Decisão reforça que a segurança pode justificar o uso de dados biométricos, desde que respeitados os limites da LGPD.

O uso de reconhecimento facial em condomínios cresce como ferramenta de controle de acesso e segurança. Como a biometria é considerada dado pessoal sensível pela LGPD, seu tratamento exige cuidados específicos, mas não é proibido.

Em recente decisão, o Tribunal de Justiça de São Paulo (TJSP) reconheceu que a biometria facial pode ser utilizada em condomínios para controle de acesso e proteção da coletividade, desde que exista base legal e sejam respeitados os princípios de finalidade, necessidade, transparência, proporcionalidade e segurança.

Um dos equívocos mais comuns na interpretação da LGPD é imaginar que a lei proíbe, por si só, o uso de biometria facial. A LGPD classifica o dado biométrico como dado pessoal sensível, o que exige proteção reforçada, mas não impede seu tratamento quando houver base legal adequada e observância dos princípios de finalidade, necessidade, adequação, transparência e segurança.

A própria definição legal do art. 5º, II, da LGPD inclui o dado biométrico entre os dados sensíveis. Isso significa que o tratamento deve ser mais rigoroso, não que esteja automaticamente vedado.

Em condomínios, o interesse coletivo frequentemente justifica medidas de organização e proteção patrimonial, desde que essas medidas não sejam abusivas nem desproporcionais.

É justamente aí que a decisão do TJSP ganha relevância: o Tribunal reconheceu que o condomínio pode adotar mecanismos tecnológicos para proteger moradores e áreas comuns, desde que o tratamento de dados seja proporcional ao objetivo buscado e compatível com a legislação aplicável.

A deliberação assemblear tem peso jurídico. Em condomínio, a assembleia é o espaço legítimo de formação da vontade comum, e a simples discordância individual de um morador não é suficiente para invalidar a decisão da maioria.

Isso não significa que a coletividade possa tudo.

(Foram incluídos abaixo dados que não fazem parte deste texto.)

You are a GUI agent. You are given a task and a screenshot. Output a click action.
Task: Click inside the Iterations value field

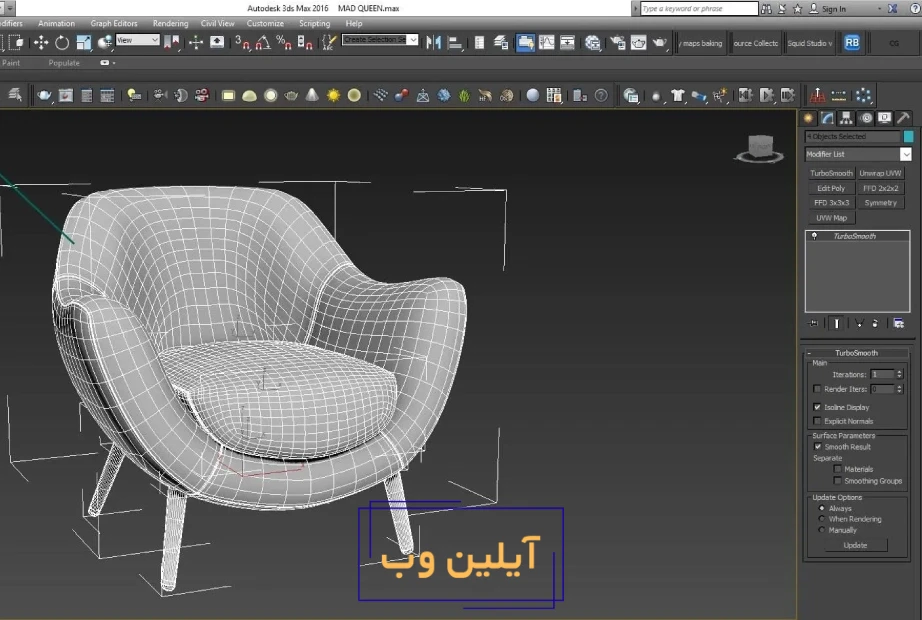click(880, 374)
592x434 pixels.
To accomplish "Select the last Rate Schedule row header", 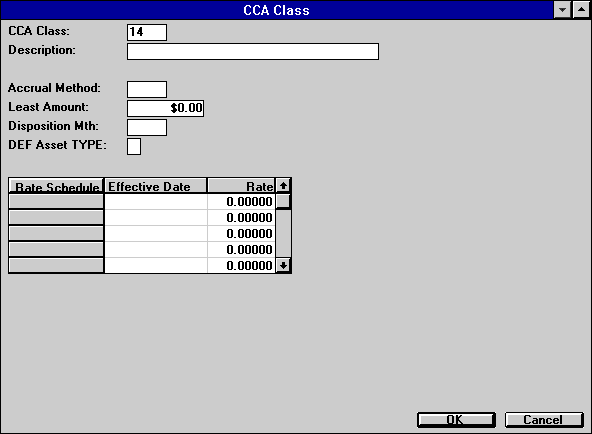I will [56, 265].
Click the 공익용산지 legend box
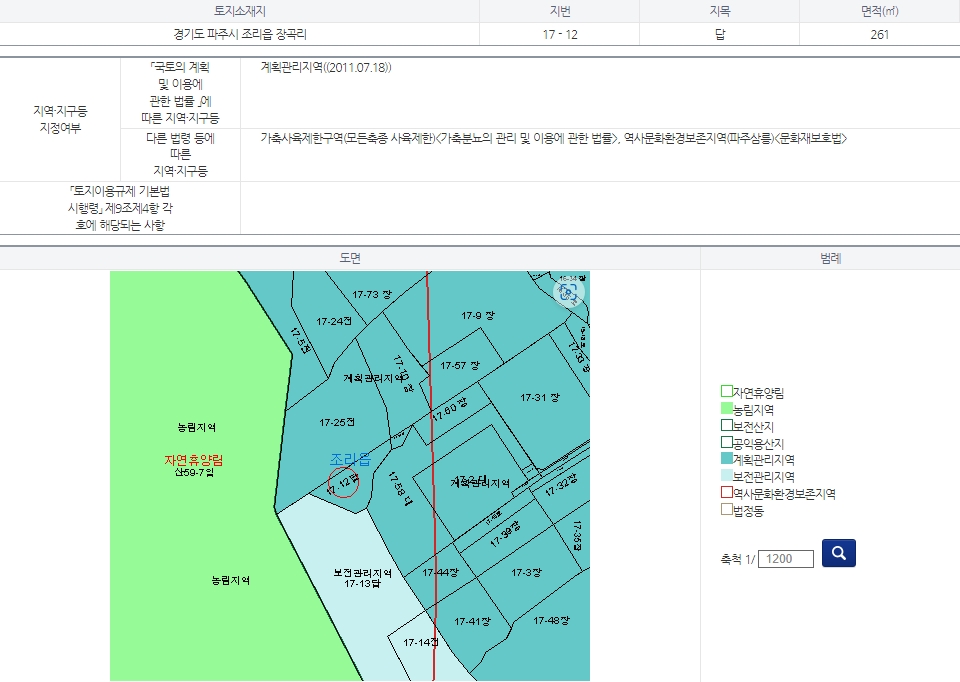The image size is (960, 682). pos(727,442)
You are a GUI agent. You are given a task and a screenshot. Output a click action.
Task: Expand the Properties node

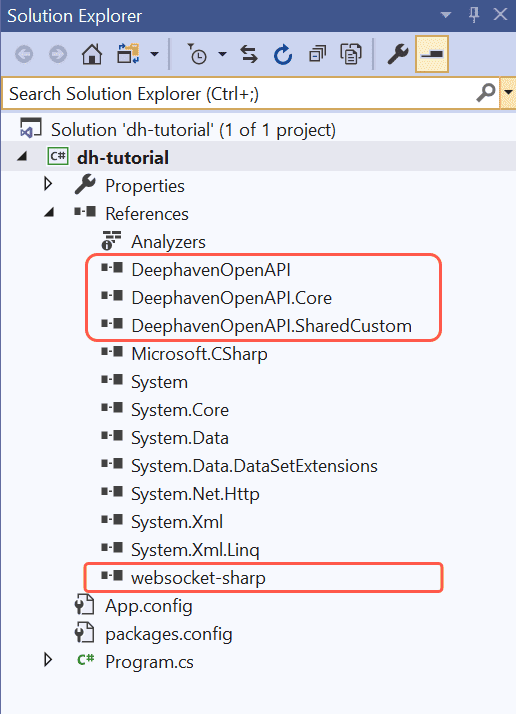[48, 184]
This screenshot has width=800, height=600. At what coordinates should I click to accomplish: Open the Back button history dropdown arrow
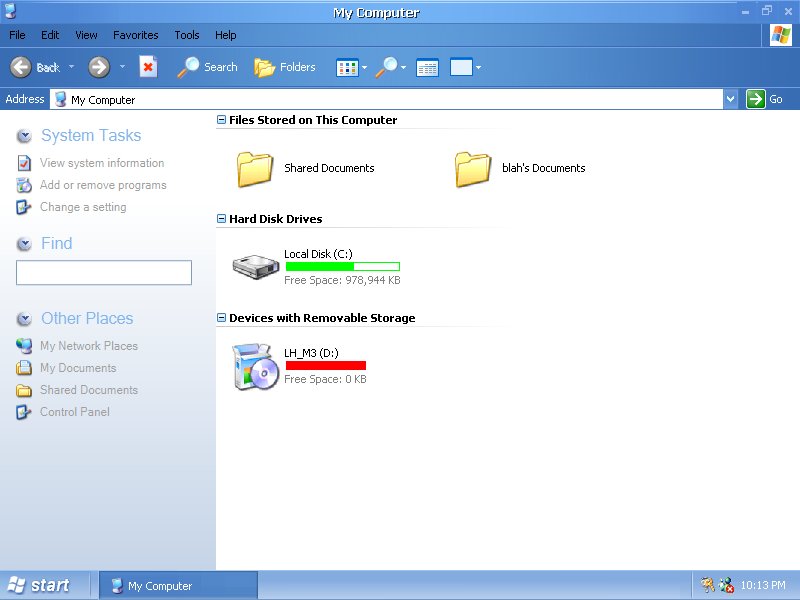click(72, 67)
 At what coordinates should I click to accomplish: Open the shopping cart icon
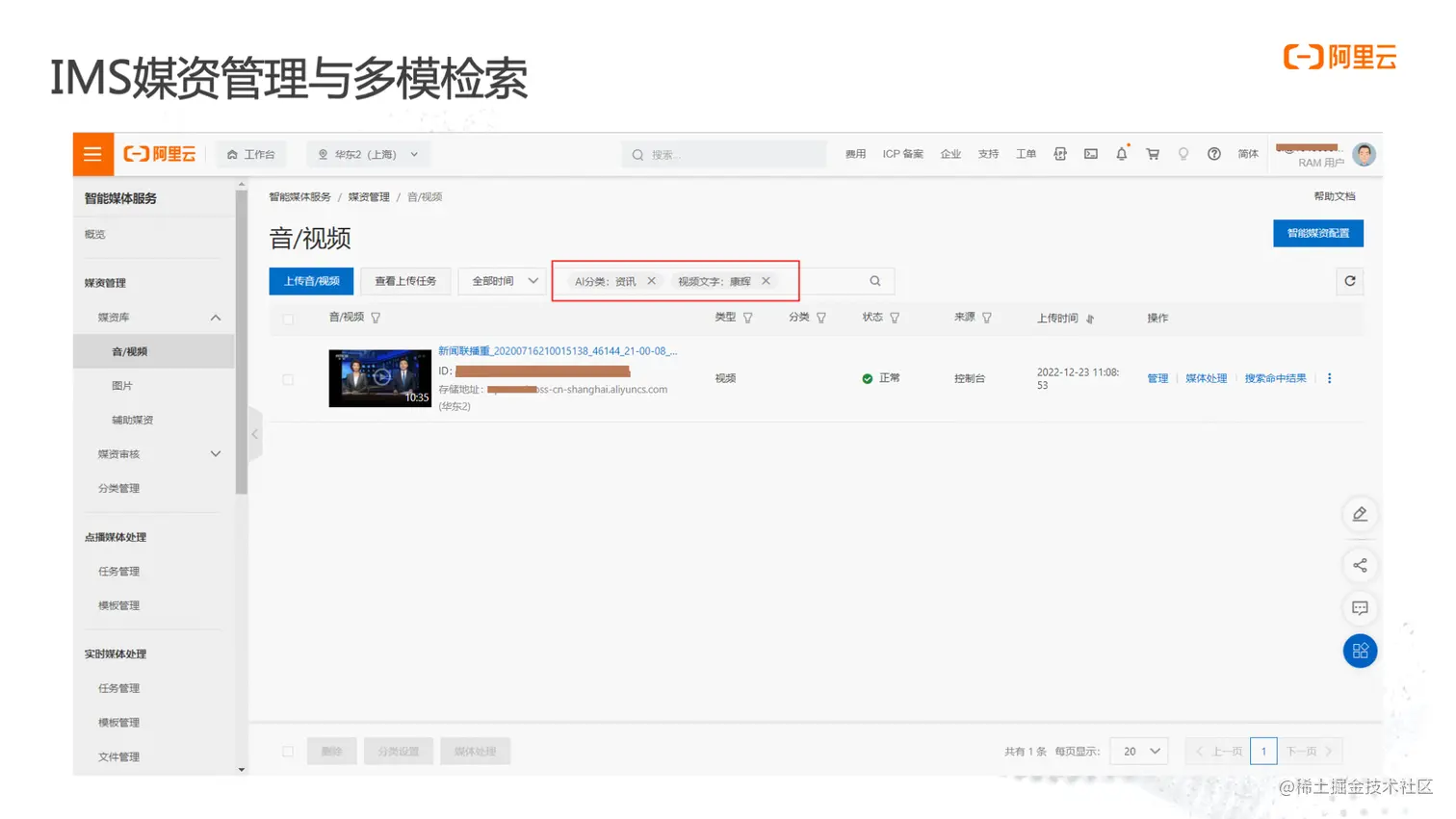tap(1152, 153)
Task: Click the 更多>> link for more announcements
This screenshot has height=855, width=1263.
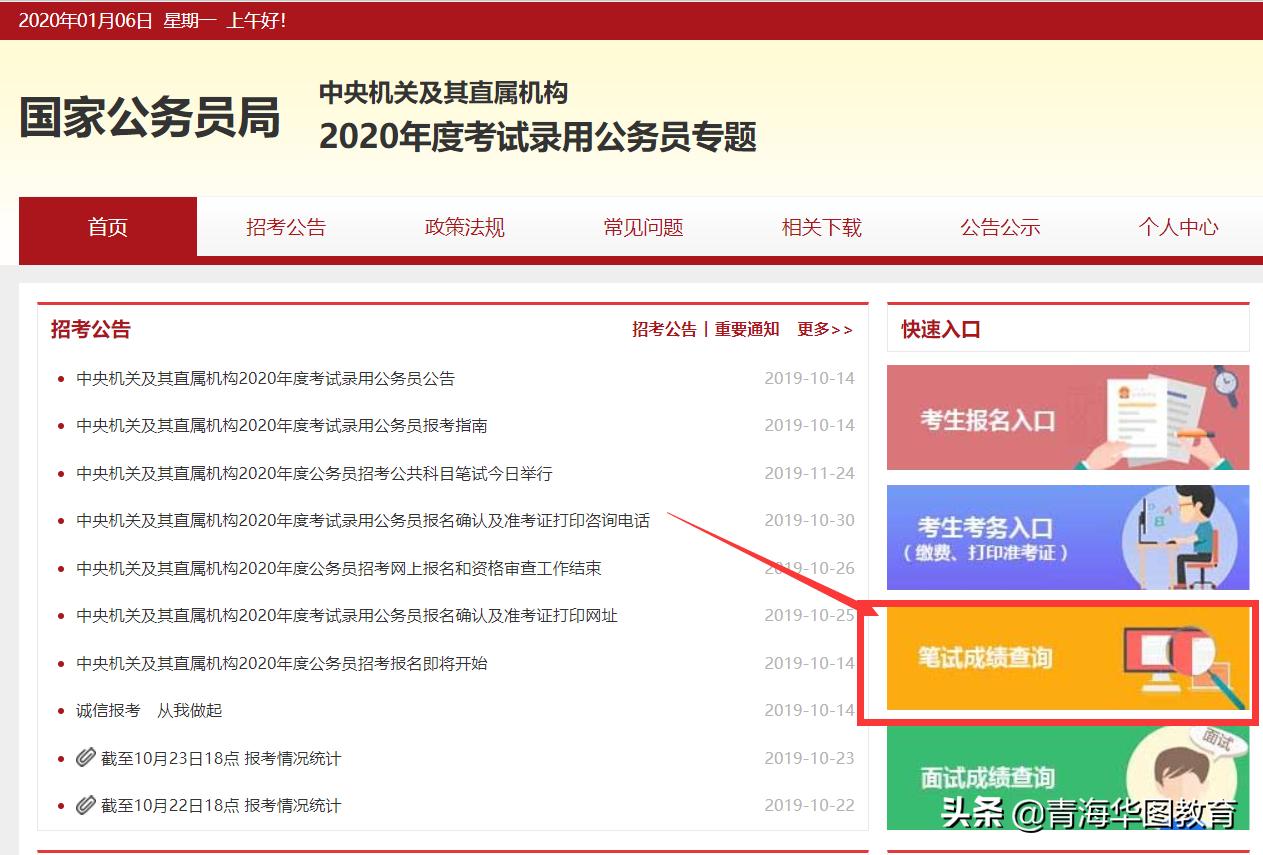Action: click(826, 329)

Significa, sim, que decisões assembleares válidas, voltadas à segurança e adotadas dentro da lei e da convenção, possuem força jurídica.

O TJSP também afastou a alegação de violação ao direito de propriedade quando o acesso ao condomínio continuou disponível por meios alternativos. A análise considera a existência de prejuízo concreto, restrição indevida ou exposição irregular dos dados.

Embora ainda não exista entendimento vinculante do STJ sobre a obrigatoriedade da biometria facial em condomínios, a decisão do TJSP é relevante e reforça que: biometria facial é dado sensível e exige maior proteção; a LGPD não proíbe automaticamente seu uso; a segurança pode justificar o tratamento; decisões assembleares regulares devem ser respeitadas; alternativas de acesso e ausência de prejuízo concreto enfraquecem pedidos de dano moral.

A decisão do TJSP mostra que a proteção de dados e a segurança coletiva não são valores opostos. O que a LGPD exige não é a proibição da inovação, mas o uso responsável, proporcional e juridicamente fundamentado das tecnologias de tratamento de dados.

Quando a biometria facial é implantada com base legítima, finalidade definida, observância aos princípios da lei e respeito à vontade coletiva regularmente formada, sua utilização pode ser compatível com o ordenamento jurídico brasileiro.